**Exercise objective:** Output the stretch of the passage on constitutional rights in Micronesia from "Suppose a young" through "on his island.", copied word for word.

**Selected extract:**
***

The constitution also guarantees the rights of all individuals and groups in the society, whatever their origin. In the multi-ethnic societies that our islands have become, this is an important point. The constitution protects Pingelapese, Mokilese, Mortlockese, Chuukese and Kosraeans who happen to be living on Pohnpei no less than full-blooded Pohnpeians whose family can be traced back to the Saudeleurs or beyond. It protects Woleaians and Lamotrekese in Yap just as much as those from the highest-caste village on the main island. In traditional times, newcomers to an island might have been adopted by a local family or otherwise taken under the protection of an influential family in society. In today's legal system, they need not look for a family to champion them, since they are protected by the constitution.

Suppose a young Micronesian who has studied in the United States returns from college a committed member of the Black Muslim faith. He decides that not only does he want to practice his faith but he wants to found a Black Muslim sect on his island, against the wishes of his family and island leaders who fear that a new religious group will undermine the unity of their community. According to the rights recognized in the constitution, the young man has the freedom to practice his religion and proselytize openly on his island.

***

[Stored dataset entries]

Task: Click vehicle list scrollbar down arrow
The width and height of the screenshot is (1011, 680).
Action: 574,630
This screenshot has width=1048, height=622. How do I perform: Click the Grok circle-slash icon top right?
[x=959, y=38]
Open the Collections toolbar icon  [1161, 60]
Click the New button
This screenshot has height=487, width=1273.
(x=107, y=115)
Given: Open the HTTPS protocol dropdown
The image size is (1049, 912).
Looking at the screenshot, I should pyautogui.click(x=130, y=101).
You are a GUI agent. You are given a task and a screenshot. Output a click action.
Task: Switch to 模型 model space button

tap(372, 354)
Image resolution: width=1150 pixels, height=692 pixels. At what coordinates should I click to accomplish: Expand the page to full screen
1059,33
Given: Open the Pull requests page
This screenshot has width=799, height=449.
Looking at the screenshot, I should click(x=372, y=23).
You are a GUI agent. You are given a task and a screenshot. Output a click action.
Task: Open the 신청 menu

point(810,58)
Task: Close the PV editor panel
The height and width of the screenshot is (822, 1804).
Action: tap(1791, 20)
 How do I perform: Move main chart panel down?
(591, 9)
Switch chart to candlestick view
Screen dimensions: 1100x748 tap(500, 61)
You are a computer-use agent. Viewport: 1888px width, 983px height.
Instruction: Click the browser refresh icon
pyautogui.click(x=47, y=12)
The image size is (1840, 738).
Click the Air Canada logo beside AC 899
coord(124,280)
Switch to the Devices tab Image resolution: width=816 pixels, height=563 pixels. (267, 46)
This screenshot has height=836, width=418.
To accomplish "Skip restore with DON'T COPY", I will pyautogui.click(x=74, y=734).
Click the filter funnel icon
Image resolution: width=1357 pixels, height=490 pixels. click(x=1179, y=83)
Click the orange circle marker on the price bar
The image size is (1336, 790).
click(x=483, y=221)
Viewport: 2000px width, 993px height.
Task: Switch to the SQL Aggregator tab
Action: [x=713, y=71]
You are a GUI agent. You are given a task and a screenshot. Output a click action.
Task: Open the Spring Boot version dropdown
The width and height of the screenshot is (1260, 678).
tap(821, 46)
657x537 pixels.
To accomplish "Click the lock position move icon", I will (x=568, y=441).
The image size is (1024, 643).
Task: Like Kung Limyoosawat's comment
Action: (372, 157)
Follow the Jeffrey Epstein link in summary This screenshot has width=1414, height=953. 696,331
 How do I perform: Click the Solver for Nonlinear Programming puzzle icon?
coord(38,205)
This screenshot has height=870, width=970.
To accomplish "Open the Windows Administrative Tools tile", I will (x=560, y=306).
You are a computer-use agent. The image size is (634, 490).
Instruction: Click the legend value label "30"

***

**Solution for this exercise:**
Suppose a young Micronesian who has studied in the United States returns from college a committed member of the Black Muslim faith. He decides that not only does he want to practice his faith but he wants to found a Black Muslim sect on his island, against the wishes of his family and island leaders who fear that a new religious group will undermine the unity of their community. According to the rights recognized in the constitution, the young man has the freedom to practice his religion and proselytize openly on his island.